Mr. Frederick added that
affordability, when added to such things as good schools and a pleasant
physical environment also creates interesting pockets of talent.Cheap areas
are not attractive only to dullards and menial workers, as some sophisticates
on the coast suppose.
“It’s actually a super
environment for operational experience,” Mr. Frederick said. “This is one
of the few places I can get the kind of talent I need.”
To anyone who travels this country,
and speaks to someone other than art-dealers or reporters, these trends are
not surprising. Perhaps New York officials don’t get out much.

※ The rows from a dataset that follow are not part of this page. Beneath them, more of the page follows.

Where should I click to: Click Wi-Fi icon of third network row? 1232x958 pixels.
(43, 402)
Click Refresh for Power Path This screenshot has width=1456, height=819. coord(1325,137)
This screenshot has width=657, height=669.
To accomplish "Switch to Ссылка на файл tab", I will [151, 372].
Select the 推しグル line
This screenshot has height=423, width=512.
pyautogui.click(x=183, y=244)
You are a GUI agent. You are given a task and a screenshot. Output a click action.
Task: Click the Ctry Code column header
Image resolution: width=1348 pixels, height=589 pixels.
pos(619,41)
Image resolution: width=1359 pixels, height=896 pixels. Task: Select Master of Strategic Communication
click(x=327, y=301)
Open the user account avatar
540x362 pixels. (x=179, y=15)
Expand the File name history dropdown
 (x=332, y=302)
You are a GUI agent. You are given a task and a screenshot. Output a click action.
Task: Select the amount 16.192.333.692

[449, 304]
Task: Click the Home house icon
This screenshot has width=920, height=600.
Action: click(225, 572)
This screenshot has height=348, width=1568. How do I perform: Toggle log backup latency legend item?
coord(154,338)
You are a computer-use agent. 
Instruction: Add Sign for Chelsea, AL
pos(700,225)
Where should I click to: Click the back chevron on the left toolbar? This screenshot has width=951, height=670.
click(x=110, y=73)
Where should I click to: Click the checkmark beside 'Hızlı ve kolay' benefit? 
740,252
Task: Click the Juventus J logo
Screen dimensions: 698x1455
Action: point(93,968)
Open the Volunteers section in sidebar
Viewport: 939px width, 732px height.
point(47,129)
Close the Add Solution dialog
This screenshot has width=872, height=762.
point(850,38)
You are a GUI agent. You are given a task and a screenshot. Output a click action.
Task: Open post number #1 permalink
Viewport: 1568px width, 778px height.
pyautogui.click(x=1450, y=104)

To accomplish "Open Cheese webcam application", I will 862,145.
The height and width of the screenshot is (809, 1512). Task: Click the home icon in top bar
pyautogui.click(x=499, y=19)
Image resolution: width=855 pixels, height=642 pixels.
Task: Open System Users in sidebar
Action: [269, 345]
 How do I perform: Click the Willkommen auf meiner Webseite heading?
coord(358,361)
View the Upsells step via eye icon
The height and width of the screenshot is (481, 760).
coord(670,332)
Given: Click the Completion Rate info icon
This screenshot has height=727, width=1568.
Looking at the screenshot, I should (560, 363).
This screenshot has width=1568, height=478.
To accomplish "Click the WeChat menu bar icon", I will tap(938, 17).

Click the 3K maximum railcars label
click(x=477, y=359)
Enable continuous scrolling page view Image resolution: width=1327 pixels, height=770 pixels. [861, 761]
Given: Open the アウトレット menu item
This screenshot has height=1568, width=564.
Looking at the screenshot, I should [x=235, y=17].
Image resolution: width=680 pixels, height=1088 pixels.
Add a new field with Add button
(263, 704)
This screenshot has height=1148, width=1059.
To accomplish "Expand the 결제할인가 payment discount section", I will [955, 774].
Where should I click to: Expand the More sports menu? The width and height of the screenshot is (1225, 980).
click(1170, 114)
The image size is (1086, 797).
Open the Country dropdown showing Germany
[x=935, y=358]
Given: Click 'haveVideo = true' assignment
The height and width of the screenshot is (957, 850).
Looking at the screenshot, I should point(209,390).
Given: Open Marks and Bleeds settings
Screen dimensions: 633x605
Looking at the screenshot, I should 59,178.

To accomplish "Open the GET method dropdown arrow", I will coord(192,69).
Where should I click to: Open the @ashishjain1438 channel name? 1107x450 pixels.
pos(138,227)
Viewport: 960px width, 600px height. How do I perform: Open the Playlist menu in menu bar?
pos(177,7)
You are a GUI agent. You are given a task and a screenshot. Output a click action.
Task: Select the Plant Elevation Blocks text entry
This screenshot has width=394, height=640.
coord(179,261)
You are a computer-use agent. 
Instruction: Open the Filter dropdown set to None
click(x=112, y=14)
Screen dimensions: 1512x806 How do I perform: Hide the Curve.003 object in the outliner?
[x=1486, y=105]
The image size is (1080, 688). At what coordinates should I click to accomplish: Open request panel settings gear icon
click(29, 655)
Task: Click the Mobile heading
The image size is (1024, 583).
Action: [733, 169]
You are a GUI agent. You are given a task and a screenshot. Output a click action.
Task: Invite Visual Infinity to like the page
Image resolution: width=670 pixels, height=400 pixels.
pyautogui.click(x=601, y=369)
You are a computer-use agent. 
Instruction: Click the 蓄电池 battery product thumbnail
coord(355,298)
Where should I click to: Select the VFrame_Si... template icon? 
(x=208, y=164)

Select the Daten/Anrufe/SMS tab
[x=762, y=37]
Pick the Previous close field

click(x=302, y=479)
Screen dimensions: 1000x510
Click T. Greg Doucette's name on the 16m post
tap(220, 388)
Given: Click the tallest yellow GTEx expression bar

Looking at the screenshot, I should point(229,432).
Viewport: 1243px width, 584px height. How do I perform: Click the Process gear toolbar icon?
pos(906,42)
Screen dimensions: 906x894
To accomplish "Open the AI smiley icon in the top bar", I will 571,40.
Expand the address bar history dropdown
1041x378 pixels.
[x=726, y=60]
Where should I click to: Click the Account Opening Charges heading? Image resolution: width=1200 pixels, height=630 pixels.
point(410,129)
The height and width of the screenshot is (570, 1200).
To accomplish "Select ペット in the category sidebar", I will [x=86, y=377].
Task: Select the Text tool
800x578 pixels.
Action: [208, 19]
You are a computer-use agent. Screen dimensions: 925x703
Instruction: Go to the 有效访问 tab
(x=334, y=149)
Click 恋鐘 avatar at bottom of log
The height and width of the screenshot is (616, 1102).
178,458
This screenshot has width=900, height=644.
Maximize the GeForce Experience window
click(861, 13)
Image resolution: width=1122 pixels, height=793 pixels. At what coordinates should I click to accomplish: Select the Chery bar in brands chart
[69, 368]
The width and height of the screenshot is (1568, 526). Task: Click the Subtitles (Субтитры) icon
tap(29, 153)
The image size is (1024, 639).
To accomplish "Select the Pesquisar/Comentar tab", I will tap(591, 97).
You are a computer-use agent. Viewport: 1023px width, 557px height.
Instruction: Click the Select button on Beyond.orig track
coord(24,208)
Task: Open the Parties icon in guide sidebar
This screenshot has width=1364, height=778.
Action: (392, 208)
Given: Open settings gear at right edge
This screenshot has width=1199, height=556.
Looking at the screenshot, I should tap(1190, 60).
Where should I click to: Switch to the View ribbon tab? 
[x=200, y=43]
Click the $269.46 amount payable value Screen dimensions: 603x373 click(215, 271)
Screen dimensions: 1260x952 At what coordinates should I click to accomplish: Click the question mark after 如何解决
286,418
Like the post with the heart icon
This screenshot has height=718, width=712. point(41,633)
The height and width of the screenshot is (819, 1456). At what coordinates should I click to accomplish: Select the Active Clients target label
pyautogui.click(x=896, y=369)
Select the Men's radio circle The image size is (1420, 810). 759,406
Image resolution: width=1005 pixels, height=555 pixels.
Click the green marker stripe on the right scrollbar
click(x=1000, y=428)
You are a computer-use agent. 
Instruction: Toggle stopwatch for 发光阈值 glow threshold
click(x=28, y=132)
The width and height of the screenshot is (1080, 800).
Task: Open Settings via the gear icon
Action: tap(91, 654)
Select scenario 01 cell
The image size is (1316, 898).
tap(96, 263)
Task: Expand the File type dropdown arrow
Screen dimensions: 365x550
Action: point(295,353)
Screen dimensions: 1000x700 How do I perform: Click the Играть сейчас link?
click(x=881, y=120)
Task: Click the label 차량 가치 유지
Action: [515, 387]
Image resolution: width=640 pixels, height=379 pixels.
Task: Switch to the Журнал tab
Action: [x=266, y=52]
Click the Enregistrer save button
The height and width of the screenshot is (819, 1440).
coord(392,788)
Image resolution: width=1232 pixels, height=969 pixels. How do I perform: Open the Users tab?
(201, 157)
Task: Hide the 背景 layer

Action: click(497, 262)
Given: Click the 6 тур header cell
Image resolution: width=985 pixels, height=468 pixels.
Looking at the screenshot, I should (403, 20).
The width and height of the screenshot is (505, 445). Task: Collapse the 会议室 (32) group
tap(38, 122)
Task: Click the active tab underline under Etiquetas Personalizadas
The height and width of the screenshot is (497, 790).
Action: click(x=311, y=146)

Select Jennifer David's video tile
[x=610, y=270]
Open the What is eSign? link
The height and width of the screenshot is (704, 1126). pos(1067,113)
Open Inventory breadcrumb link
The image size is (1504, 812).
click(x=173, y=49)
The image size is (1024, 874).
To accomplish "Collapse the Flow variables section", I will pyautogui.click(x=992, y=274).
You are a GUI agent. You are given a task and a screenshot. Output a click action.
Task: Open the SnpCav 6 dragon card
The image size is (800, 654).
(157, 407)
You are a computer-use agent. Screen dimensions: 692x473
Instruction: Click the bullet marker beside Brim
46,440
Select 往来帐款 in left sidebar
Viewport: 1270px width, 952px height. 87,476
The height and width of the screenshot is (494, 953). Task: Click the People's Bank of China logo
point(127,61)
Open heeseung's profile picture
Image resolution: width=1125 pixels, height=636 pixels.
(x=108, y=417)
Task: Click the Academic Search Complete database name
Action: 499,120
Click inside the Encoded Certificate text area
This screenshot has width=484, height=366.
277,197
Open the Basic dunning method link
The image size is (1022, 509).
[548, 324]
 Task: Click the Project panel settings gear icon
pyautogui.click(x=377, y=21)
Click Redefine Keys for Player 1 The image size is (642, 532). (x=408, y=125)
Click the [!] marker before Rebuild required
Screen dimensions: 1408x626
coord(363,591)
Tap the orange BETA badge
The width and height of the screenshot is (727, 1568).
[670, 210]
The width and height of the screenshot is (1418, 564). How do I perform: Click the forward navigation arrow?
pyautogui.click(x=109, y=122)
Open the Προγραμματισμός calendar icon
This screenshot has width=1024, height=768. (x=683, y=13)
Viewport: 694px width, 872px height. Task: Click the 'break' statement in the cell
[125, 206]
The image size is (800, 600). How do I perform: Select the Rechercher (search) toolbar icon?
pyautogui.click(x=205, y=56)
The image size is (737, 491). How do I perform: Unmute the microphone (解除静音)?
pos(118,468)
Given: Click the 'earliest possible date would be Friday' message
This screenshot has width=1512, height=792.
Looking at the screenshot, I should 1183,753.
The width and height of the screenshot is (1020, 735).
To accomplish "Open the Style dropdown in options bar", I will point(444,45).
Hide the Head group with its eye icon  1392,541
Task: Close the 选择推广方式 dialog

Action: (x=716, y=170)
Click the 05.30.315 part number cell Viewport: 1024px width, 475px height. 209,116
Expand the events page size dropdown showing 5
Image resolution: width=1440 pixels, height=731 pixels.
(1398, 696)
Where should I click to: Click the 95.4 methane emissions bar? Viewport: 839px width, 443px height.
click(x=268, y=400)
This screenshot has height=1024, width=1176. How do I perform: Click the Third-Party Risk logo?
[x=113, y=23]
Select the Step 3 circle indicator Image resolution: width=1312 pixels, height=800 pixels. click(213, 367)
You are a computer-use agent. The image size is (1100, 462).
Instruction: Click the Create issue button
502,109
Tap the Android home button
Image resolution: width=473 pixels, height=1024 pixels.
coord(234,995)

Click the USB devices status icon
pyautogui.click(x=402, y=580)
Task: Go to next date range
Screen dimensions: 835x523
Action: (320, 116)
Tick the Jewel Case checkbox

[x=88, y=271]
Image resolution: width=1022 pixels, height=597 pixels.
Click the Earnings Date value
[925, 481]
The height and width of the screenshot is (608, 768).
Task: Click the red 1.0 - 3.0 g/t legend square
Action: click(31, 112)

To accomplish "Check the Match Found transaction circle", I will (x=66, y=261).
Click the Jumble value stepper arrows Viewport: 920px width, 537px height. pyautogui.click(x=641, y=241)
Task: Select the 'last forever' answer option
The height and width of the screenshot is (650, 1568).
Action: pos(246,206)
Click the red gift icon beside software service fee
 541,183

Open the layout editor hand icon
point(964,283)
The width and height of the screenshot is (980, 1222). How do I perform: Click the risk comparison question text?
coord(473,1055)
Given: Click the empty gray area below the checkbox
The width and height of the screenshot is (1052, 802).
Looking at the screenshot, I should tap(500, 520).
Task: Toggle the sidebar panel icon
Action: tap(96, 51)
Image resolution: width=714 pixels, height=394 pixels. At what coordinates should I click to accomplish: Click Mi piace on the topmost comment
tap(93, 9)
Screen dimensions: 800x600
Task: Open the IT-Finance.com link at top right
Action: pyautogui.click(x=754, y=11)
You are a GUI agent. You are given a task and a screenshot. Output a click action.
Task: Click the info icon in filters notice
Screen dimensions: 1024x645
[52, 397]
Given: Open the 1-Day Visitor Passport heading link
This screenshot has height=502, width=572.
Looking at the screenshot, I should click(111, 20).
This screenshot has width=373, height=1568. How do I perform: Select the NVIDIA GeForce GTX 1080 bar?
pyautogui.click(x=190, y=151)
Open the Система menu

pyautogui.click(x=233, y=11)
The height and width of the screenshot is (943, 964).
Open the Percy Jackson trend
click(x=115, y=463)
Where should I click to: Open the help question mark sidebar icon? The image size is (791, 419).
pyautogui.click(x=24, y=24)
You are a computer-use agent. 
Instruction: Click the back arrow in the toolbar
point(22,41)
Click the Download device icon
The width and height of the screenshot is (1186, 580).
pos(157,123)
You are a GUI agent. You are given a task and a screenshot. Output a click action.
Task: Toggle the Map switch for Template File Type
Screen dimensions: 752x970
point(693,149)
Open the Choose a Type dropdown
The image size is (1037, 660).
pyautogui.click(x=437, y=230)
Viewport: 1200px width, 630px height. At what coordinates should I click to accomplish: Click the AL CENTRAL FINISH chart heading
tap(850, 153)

The city’s commissioner for small
business services, Robert Walsh, blasted the report in Newsday for ignoring
“the factors that make New York the capital of the world.” He called
attention as well to the “greatest concentration of talent” in the nation
that he claims for New York City and to the fact that Wall Street is having
“its best year” in three.
If anything indicates municipal
myopia, it is such comments. New York may have a lot of talent, but many other
places now have equal or higher ratios of educated people, including the city’s
own suburbs. Wall Street may be growing, but New York’s financial service
sector has been a laggard for over a decade in job creation, dropping by 10%
since 1998. In contrast, Charlotte gained 34%, and West Palm Beach and San
Antonio gained 18% each.
Perhaps more revealing was New York’s
relative underperformance in the critical business and professional service
area. When corporate relocations and financial shocks make the traditional “capital
of the world” rhetoric ring a bit hollow, city boosters always point to this
growing sector. By this I mean growing elsewhere, because between 1998 and
2003, New York did not grow at all in this sector. In contrast, Atlanta
expanded by 11%, Orlando 30%, West Palm Beach more than 40%, and even little
Sioux Falls by 13%.
Perhaps most revealing, however, was
not the relative growth far away from town, but the remarkable performance of
several areas in the metropolitan area — notably northern New Jersey, Long
Island, and the upper Hudson Valley. These areas all ranked among the top tier
of job-creating areas, including in the high-end financial and business
service areas. Rather than worry so much about being “capital of the world,”
maybe city officials should start wondering if New York can remain “capital
of greater New York” for much longer.